In a new study published today in Proceedings of the Royal Society, the scientists show how tiny hydrozoans, polyps smaller than one millimeter and commonly found in dense colonies on the surface of hard corals, may play a role in keeping corals safe and healthy.
Tibor Navracsics, Commissioner for Education, Culture, Youth and Sports, responsible for the Joint Research Centre (JRC) said: “EU scientists are actively contributing to solve global problems. This is a good example of the scientific excellence that can help us to protect our environment and support the policy making.”
Tiny polyps protect corals from being eaten by fish and snails
The researchers from the JRC, Marhe Center of Milan-Bicocca University and the King Abdullah University of Science and Technology researched almost 2500 coral colonies in Maldivian and Saudi Arabian reefs, searching for signs of predation, temperature induced stress, and disease.
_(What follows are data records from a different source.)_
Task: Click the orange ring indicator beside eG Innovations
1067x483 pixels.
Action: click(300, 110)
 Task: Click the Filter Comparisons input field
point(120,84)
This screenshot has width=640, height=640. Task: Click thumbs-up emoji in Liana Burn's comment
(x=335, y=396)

For each colony, they also looked for the presence or absence of symbiotic hydrozoans and concluded that corals living in association with hydrozoans are much less prone to be attacked by coral-eating fish and gastropods, such as snails, than hydrozoan-free corals.
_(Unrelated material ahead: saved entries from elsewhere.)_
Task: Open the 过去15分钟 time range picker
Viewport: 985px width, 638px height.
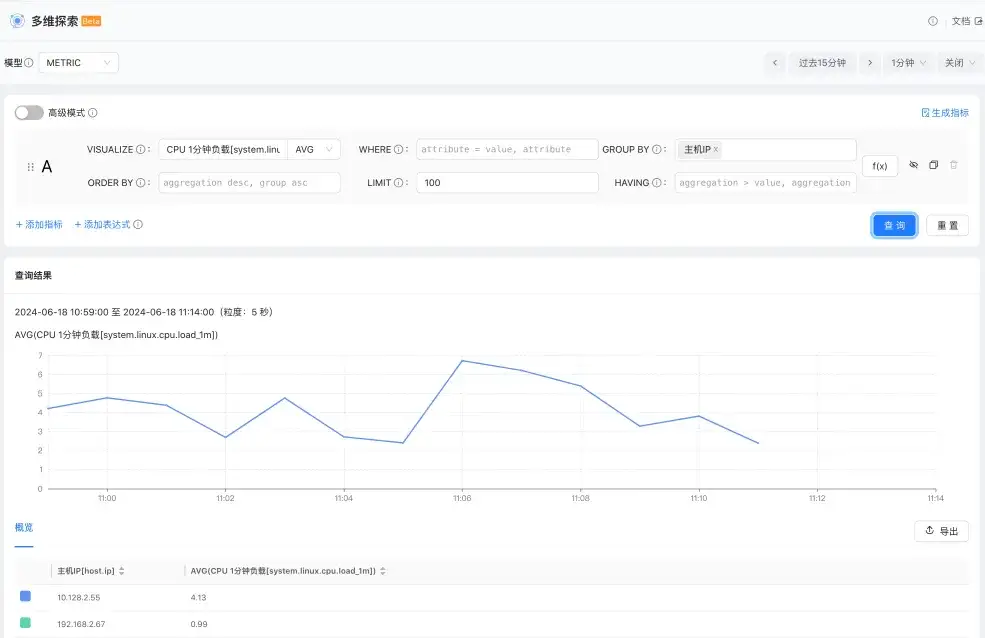Action: (822, 63)
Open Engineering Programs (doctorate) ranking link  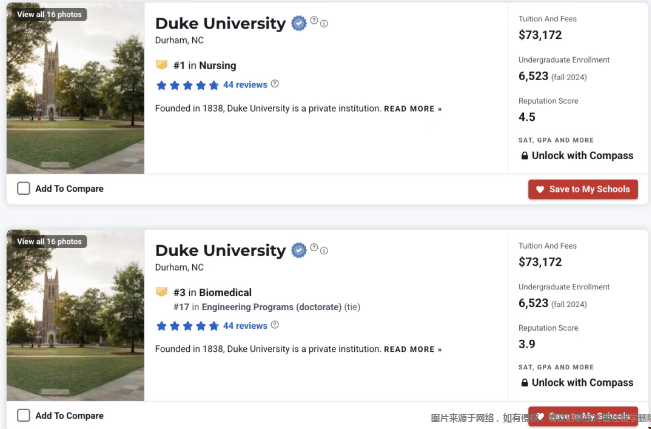(x=272, y=307)
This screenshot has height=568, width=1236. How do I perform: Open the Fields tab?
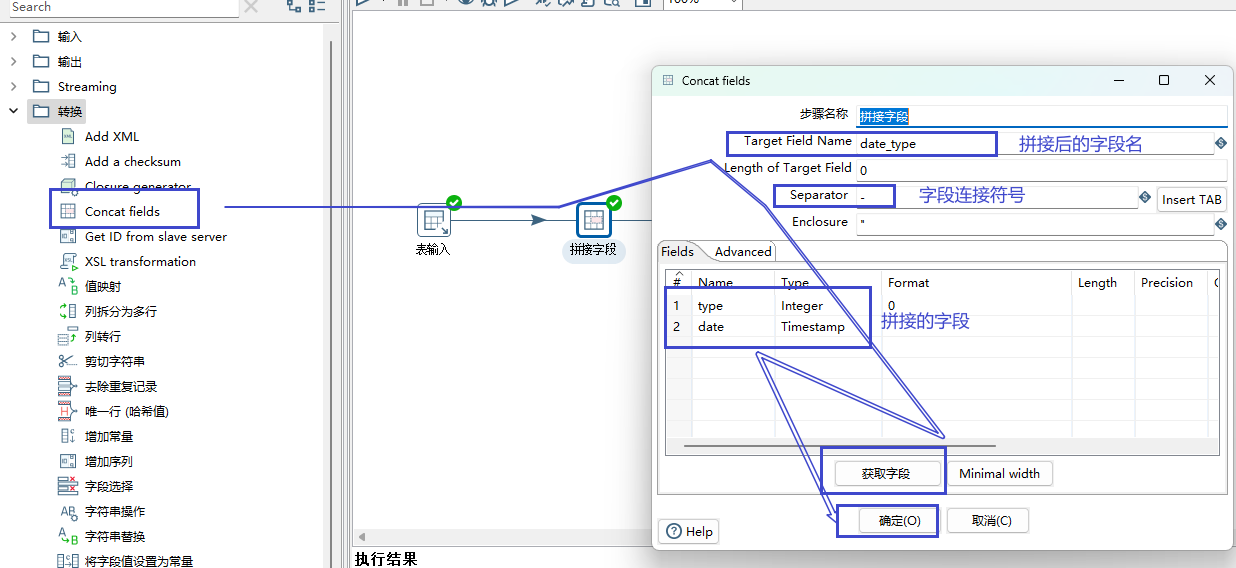pos(678,252)
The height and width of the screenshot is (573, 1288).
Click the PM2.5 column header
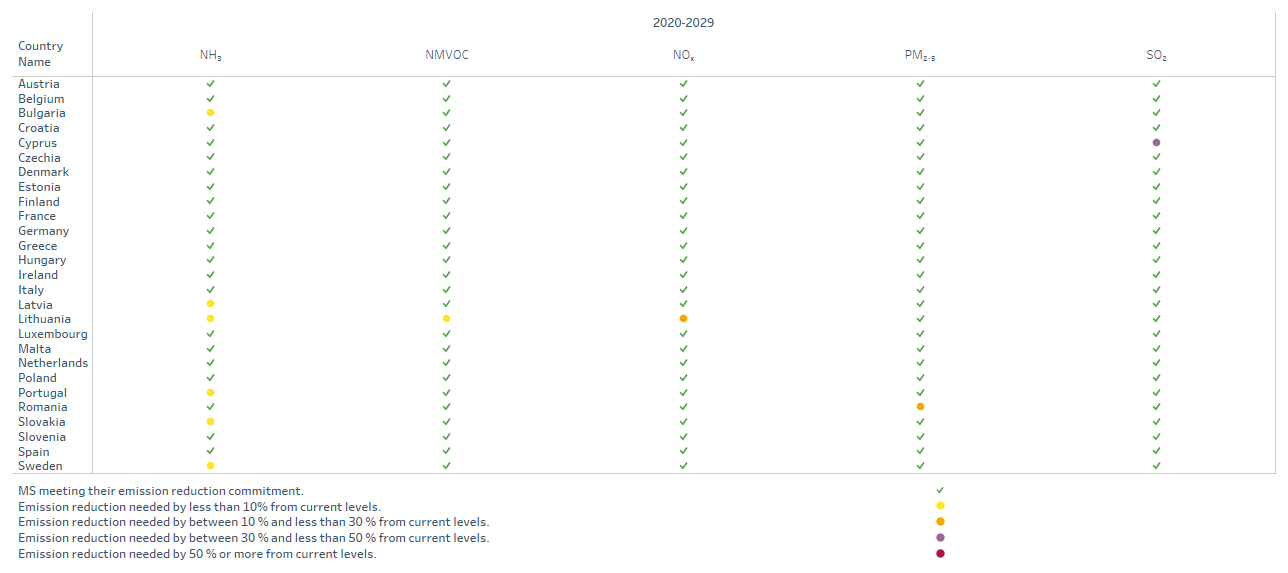tap(920, 55)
Predators are likely deterred by the venomous organelle ejected by hydrozoans’ nematocysts, similar to those found in medusas’ tentacles. Obviously, an individual hydrozoan polyp of less than one millimeter cannot cope with fish with a body mass billions of times its own. Yet when hydrozoans reach very high densities on coral surface, sometimes more than 50 individuals per square centimeter, it creates a sort of a continuous, stinging carpet that can discourage fish from foraging.
This effect is even more pronounced for coral eating gastropods, which are exposed to hydrozoans’ nematocysts longer and more intensely as they crawl. This finding is important for coral conservation because coral eating gastropods are regarded as a major threat to reef persistence as a consequence of warming water temperatures.
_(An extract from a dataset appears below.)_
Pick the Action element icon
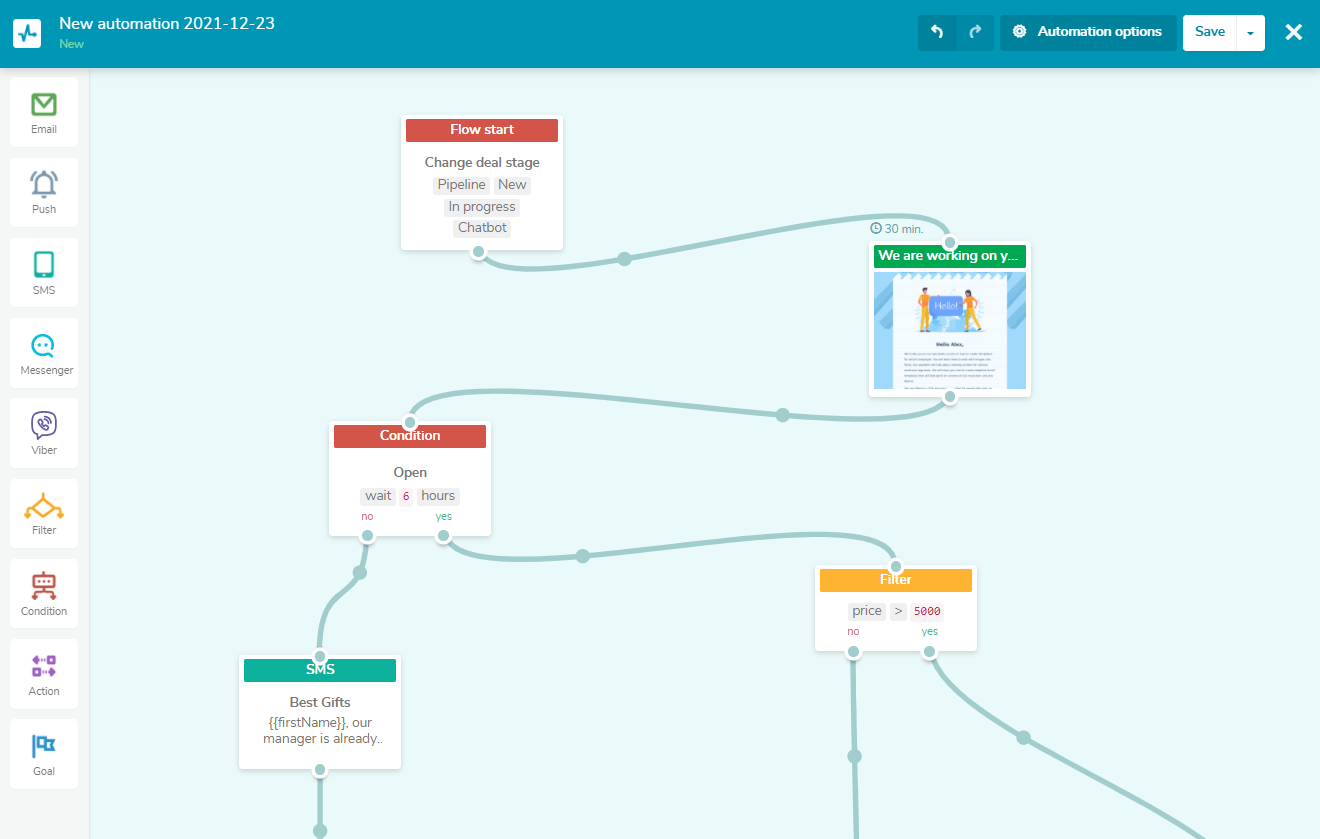 point(44,674)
Coral eating gastropod on a hard coral. The gastropod shell is at the centre of the picture. The white coral branches are dead coral skeleton after the gastropod meal
The authors also found that the presence of symbiotic hydrozoans goes hand in hand with better health of corals. This could be either a secondary effect as wounds caused by predators are more easily infected by pathogens, and/or the result of “friendly” hydrozoans feeding on pathogenic protozoans trying to invade coral hosts.
Unfortunately, even hydrozoans cannot protect corals against mortality directly associated to increasing temperature (i.e. coral bleaching), as demonstrated by the massive coral die out recorded last year in the Great Barrier Reef. Yet, by contributing to the overall health of corals, they are likely playing an important role in making reefs more resilient, possibly shifting the critical threshold between reversible and irreversible disturbances. If this is the case, this would mean that an almost invisible and largely overlooked microscopic organism could be buying time for half a billion people relying on coral reef ecosystems for their livelihoods.